> _WHAT TO PRODUCE_
Reproduce the part of the Schutz-Pass text that opens with the words containing "Schutz-Pass issued to" and closes with "August 24, 1944.", replacing "Ambassador" with "Minister".
#### TEXT PROVIDED
Schutz-Pass issued to Irene Hirsch Vilscek (whose photo is missing from the document) and her daughter, Erika Vilscek (photo).  Signed by Ivan Danielsson,Swedish Ambassador in Budapest, under the direction of Raoul Wallenberg, August 24, 1944.

schutz-pass

eric, eva, and mother

Erica, Eva and mother Irene Vilscek, 1942.

wallenberg

Raoul Wallenberg, Swedish Special Envoy to Hungary, 1944-1945.

Story of the Artifact

"I am not sure how my mother actually received the Schultz-Pass, as I was only seven at the time.  My sister and both grandmothers also had passes.  We all moved into an apartment together, in one of Raoul Wallenberg's safe houses.  We lived there in safety until five days before the Russians arrived.

At that point, the Nazis forced everyone out of our safe house and made us line up to be marched into the ghetto.  I stood in line between both my grandmothers, holding their hands, when my older sister, Eva, ran out of our building.  She grabbed my hand, tore me away from my grandmothers and pulled me back into the building. A non-Jewish caretaker hid my mother, Eva and I under a huge eiderdown coverlet until the Nazis finished seraching the apartment.  Luckily it was so near to the end of the war, that there was no time to liquidate the ghetto and my grandmothers also survived."
########
#### GIVEN RECORDS
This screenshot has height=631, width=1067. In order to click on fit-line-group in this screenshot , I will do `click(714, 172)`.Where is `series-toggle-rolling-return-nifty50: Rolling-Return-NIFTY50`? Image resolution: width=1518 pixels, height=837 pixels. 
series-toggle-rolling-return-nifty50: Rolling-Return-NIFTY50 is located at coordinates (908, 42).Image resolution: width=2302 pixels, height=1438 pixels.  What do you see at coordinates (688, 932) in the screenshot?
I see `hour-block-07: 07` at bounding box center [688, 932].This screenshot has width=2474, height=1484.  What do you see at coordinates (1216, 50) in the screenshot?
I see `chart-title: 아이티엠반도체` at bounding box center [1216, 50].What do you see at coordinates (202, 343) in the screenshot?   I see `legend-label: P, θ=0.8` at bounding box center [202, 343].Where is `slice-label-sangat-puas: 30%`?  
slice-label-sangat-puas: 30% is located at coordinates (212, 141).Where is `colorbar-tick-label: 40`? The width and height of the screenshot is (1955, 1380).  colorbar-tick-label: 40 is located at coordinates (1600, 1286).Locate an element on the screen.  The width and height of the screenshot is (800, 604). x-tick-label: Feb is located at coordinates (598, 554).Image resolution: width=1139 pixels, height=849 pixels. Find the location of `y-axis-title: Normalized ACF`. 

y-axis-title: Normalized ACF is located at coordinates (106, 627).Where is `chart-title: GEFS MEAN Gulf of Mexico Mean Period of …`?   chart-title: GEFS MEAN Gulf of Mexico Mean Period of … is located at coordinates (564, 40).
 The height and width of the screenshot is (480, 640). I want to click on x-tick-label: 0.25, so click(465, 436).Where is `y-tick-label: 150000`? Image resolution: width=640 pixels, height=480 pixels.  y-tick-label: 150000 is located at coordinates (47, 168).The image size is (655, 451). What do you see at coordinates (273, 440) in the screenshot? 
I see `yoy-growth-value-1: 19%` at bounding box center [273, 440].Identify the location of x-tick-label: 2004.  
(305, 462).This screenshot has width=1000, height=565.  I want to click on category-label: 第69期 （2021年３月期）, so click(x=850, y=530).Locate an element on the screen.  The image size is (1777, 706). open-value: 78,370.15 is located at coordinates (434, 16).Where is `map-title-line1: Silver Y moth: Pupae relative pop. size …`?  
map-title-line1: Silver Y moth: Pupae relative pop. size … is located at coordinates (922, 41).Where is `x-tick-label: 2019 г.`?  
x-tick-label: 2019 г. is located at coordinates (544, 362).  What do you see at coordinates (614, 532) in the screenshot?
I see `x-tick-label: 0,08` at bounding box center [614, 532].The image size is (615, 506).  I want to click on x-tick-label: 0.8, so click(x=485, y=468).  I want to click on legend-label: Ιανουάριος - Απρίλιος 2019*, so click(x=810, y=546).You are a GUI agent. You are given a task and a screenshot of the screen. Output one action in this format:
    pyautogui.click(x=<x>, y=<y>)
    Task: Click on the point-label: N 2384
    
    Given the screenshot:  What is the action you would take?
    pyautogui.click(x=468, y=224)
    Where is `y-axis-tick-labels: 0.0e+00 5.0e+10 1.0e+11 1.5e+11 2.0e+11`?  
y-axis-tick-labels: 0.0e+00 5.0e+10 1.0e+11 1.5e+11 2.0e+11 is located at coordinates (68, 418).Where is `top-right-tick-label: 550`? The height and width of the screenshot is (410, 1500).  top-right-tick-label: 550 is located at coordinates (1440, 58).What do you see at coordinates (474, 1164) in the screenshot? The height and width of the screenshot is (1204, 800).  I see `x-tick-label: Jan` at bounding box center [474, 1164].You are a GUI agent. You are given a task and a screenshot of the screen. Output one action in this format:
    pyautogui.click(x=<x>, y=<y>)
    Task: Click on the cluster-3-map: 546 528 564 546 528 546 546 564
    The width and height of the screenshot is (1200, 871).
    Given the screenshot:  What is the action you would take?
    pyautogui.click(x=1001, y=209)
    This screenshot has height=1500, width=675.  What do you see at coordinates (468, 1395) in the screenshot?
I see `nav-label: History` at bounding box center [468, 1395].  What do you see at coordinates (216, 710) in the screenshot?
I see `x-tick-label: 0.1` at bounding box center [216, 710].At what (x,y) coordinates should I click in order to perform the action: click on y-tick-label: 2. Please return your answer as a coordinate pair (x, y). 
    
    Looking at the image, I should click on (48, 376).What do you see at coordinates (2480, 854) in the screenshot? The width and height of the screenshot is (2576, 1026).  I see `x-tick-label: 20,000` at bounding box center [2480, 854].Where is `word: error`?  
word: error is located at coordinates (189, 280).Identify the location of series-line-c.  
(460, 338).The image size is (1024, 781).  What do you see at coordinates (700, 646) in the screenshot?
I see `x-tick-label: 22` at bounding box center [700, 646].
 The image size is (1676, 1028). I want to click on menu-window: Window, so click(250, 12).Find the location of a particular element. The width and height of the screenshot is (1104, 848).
########
> _EXPECTED ANSWER_
Schutz-Pass issued to Irene Hirsch Vilscek (whose photo is missing from the document) and her daughter, Erika Vilscek (photo).  Signed by Ivan Danielsson,Swedish Minister in Budapest, under the direction of Raoul Wallenberg, August 24, 1944.